For ecosystems with multiple programs or sub-tools, onboarding must first solve routing.

If a user asks:

  • read mapping nanopore
  • variant calling vcf
  • phylogenetic tree bootstrap

the integration should steer those queries toward the correct program before worrying about broader page expansion.

For toolchains, getting the right program is often more important than adding many more pages.

Minimum End-to-End Loop

Every new tool should satisfy this minimal loop:

scholaraio toolref fetch <tool>
scholaraio toolref list <tool>
scholaraio toolref show <tool> <natural query>
scholaraio toolref search <tool> "<real query>"

What to verify:

  • fetch completes and leaves a usable local version
  • list shows believable version and page counts
  • show can hit a high-value page using natural input
  • search ranks the intended page near the top

If that loop does not feel good during manual use, the integration is not ready, even if unit tests pass.
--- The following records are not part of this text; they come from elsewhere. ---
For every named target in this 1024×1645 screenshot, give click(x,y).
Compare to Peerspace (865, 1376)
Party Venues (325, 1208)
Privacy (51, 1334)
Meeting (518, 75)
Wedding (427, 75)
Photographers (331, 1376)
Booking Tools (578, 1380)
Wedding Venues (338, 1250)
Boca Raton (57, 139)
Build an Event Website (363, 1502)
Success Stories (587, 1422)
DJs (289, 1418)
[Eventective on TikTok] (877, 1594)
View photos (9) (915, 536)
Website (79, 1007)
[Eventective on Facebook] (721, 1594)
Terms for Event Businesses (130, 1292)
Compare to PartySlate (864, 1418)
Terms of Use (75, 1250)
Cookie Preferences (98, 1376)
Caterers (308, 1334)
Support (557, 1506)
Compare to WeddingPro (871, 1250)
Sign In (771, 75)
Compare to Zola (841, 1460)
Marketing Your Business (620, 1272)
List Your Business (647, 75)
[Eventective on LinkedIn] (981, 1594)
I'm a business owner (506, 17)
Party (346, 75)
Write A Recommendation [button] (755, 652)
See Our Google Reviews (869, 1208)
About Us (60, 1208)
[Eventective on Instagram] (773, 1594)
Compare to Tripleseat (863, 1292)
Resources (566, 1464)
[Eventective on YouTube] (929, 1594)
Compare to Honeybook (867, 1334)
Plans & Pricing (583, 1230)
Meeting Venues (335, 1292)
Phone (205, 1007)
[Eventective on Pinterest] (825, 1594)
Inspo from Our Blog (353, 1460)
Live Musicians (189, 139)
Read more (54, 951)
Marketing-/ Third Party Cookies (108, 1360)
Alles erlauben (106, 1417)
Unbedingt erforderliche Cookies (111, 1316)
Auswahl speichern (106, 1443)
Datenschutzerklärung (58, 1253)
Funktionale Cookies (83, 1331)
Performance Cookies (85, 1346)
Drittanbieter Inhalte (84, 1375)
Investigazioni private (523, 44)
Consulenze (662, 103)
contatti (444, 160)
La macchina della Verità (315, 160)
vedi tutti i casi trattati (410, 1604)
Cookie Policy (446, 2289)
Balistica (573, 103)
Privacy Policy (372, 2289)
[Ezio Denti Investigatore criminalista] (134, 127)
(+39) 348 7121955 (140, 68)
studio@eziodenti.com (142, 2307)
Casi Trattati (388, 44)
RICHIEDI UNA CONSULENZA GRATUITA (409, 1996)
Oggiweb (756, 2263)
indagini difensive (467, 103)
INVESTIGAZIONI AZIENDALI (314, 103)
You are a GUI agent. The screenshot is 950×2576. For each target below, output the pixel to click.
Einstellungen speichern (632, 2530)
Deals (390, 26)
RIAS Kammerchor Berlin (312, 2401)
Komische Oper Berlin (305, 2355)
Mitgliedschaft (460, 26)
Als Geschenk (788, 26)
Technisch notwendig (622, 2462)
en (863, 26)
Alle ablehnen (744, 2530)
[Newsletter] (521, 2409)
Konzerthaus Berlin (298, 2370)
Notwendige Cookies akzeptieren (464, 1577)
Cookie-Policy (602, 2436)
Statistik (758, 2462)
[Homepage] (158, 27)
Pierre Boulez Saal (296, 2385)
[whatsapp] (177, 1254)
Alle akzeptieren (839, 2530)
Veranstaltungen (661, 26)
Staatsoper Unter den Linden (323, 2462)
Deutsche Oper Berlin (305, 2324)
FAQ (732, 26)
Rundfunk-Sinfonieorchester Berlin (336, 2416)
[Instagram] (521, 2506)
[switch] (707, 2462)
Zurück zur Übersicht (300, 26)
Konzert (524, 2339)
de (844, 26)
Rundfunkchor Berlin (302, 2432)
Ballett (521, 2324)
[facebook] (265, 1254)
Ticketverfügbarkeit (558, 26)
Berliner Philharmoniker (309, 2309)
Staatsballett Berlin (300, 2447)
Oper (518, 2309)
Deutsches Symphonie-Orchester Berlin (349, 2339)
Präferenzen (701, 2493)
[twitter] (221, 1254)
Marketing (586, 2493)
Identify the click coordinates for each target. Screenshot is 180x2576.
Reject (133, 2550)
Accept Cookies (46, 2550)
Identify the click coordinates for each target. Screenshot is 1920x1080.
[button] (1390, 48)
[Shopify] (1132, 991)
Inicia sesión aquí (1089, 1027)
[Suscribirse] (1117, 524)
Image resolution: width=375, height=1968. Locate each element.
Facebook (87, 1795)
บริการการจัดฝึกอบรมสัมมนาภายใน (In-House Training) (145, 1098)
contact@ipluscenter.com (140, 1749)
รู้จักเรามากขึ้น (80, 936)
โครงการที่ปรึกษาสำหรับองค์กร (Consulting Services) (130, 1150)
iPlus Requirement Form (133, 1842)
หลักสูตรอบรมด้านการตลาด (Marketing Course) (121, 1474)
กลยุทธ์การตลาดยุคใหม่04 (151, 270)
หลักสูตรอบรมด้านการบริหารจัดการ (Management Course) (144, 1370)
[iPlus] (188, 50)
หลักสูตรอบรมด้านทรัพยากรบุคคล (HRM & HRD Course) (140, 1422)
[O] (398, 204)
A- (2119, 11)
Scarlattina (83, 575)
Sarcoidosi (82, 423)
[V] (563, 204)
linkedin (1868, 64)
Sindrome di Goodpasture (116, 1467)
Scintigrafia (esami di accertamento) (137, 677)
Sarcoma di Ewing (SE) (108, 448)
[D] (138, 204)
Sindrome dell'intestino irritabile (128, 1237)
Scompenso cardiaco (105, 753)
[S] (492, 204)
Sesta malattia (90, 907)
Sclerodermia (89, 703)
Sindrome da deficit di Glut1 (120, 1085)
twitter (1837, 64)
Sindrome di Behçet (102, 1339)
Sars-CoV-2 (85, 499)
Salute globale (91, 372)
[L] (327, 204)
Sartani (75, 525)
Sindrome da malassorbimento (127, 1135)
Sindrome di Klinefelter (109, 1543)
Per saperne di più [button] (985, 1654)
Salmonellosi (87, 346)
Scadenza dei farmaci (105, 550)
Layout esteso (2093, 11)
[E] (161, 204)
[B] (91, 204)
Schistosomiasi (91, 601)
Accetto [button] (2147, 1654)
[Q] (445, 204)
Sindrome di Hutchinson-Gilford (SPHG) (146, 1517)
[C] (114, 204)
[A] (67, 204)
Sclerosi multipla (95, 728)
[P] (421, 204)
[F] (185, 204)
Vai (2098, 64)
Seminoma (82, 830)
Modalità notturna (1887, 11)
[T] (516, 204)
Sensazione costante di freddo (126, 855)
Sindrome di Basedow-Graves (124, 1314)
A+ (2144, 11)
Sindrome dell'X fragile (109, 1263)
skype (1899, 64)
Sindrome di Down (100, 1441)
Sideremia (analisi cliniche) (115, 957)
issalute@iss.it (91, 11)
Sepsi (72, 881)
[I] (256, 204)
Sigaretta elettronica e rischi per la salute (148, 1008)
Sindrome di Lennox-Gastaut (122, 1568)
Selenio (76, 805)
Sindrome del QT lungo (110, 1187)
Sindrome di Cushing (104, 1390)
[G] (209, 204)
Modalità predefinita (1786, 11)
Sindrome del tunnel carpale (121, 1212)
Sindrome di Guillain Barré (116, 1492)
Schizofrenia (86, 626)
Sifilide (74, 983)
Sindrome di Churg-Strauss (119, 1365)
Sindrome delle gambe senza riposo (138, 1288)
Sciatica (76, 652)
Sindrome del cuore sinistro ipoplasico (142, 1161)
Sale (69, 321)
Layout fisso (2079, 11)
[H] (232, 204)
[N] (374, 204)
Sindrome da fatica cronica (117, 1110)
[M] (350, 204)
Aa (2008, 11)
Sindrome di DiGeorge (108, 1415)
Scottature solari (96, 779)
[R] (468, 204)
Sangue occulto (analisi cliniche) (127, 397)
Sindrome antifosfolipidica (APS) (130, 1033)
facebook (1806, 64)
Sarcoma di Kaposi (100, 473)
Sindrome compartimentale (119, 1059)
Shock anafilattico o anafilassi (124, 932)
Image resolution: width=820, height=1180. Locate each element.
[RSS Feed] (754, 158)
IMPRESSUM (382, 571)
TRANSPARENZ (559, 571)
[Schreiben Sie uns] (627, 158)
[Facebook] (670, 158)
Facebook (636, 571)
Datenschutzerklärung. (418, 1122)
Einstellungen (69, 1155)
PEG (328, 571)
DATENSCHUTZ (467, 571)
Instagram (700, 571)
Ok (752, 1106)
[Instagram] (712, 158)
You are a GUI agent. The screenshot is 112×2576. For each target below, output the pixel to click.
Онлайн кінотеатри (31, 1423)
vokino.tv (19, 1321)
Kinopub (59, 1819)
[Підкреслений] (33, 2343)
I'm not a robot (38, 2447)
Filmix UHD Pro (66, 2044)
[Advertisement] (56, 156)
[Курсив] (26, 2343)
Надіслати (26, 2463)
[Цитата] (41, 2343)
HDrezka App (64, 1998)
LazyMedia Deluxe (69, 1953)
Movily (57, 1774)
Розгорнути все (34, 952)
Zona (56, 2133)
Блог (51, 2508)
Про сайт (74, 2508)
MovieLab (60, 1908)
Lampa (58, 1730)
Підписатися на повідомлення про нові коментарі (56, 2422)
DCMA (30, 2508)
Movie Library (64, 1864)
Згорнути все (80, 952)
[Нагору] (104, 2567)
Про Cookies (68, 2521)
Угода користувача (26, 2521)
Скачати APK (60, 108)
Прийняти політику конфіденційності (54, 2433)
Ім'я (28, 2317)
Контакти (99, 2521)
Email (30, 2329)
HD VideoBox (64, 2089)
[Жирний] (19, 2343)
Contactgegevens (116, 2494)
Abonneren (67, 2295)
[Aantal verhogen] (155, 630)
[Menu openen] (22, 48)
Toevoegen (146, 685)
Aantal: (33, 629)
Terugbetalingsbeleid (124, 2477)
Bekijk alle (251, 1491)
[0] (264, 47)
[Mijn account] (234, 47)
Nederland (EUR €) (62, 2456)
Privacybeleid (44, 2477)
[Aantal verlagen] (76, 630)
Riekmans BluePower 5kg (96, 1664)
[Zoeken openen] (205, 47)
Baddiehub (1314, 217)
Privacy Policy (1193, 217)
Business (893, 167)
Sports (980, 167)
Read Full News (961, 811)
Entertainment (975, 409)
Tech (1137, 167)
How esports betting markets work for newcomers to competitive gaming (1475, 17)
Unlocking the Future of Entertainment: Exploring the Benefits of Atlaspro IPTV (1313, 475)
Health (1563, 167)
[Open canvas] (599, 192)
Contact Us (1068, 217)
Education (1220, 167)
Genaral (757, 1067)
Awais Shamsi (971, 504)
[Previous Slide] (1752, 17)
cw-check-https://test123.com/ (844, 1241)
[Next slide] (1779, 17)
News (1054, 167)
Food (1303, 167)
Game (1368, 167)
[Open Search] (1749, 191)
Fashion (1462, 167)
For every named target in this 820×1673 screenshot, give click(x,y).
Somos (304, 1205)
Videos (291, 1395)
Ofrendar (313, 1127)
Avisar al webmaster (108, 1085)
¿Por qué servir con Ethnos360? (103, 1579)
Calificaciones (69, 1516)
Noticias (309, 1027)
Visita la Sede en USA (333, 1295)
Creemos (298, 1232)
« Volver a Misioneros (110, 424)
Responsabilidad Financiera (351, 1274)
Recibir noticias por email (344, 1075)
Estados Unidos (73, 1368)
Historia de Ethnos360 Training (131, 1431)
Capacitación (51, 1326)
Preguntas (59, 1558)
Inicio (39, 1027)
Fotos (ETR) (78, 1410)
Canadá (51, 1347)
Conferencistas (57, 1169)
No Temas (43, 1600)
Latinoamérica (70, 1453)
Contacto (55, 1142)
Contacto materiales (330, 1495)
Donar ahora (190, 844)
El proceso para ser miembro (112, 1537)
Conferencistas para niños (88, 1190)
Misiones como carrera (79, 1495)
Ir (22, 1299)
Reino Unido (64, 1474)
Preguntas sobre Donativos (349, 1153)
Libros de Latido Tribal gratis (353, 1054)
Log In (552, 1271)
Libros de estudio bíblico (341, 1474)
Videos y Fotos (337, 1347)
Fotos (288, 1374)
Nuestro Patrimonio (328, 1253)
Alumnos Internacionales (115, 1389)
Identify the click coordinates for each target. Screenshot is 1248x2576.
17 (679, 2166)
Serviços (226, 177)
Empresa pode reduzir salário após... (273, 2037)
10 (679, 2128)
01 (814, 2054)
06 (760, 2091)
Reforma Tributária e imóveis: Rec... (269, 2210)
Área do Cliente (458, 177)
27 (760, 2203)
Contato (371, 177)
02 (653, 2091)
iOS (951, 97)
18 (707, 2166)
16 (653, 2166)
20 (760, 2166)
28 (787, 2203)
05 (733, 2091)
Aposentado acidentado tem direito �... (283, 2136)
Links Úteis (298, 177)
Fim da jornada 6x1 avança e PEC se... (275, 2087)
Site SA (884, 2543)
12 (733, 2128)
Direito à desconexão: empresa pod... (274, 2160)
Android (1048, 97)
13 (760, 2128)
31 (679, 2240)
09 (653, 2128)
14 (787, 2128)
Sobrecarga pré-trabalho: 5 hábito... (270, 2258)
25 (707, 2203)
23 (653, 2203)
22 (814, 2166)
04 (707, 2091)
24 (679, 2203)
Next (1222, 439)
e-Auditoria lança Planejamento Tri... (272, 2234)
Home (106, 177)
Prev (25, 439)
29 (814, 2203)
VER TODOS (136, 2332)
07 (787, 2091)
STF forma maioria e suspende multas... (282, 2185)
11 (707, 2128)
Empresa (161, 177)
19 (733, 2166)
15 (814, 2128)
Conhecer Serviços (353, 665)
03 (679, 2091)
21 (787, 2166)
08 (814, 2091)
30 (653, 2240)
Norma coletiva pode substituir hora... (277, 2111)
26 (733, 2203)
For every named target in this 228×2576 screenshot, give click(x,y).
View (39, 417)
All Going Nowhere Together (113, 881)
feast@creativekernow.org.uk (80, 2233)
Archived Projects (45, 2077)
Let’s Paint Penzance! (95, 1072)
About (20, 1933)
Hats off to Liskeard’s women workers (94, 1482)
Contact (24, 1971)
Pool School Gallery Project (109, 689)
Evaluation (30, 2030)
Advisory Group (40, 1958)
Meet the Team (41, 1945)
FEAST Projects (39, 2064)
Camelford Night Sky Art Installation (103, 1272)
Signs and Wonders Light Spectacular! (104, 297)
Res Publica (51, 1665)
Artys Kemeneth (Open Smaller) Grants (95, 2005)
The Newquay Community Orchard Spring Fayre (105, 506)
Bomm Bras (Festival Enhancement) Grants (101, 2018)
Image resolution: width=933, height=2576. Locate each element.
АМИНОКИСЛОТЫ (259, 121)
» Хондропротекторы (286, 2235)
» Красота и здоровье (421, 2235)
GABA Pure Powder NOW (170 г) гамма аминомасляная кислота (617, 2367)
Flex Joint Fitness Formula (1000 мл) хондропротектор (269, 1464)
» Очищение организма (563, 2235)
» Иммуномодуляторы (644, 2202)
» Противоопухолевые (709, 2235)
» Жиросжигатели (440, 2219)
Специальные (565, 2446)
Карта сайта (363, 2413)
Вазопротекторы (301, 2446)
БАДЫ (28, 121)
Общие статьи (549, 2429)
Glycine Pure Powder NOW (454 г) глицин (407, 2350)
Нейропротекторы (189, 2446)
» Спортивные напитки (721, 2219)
Reliability Rules for Refresh and Discovery

The current mature toolref integrations follow a few important rules:

  • a refresh must not silently replace a more complete local cache with a worse one
  • discovered page sets should be reproducible, not guessed differently on every run
  • high-value pages may need fallback sources when the primary source is flaky
  • the final reported counts should match what users can actually query

For contributors, the practical lesson is simple:

  • optimize for stable, repeatable user behavior
  • do not optimize only for raw crawl breadth

What "Production-Ready" Means

For ScholarAIO, a production-ready scientific tool integration means:

  • the most important show queries directly hit the correct page
  • the most important search queries usually rank the correct page first
  • multiple versions can coexist without confusing the default behavior
  • refreshes do not degrade the integration quietly
  • users can continue their scientific task even when coverage is still partial

It does not mean:

  • the entire upstream site has been mirrored
  • every possible page has been parsed
  • every obscure edge case has first-class coverage

Minimal Onboarding Example

Suppose you want to onboard a fictional tool called mysolver.

1. Pick the source model

  • If mysolver ships structured docs in a versioned repository, prefer git + parser
  • If mysolver exposes a docs portal with a few important pages and stable navigation, prefer manifest + discovery

2. Define the first useful pages

Examples:

  • mysolver/run
  • mysolver/input
  • mysolver/convergence

If it is a multi-program ecosystem:

  • mytool/preprocess
  • mytool/solve
  • mytool/analyze

3. Define real queries before broadening coverage

Examples:

  • parameter-style: timestep
  • natural-language: adaptive time step
  • task-style: post process pressure field

4. Validate the public loop

scholaraio toolref fetch mysolver
scholaraio toolref list mysolver
scholaraio toolref show mysolver timestep
scholaraio toolref search mysolver "adaptive time step"

If those queries are not convincing yet, improve naming, routing, and ranking before adding more pages.

Checklist

Before considering a new tool "ready enough", confirm:

  • the tool has a clear official documentation source
  • the chosen ingestion mode matches the shape of the upstream docs
  • page_name, program, and section were designed for user queries
  • natural-language and task-oriented queries were tested, not only canonical names
  • fetch, list, show, and search all work end to end
  • the integration behaves sensibly with more than one version
  • refreshes do not silently reduce usable coverage

When in doubt, prefer a smaller, more reliable integration over a larger but unstable one.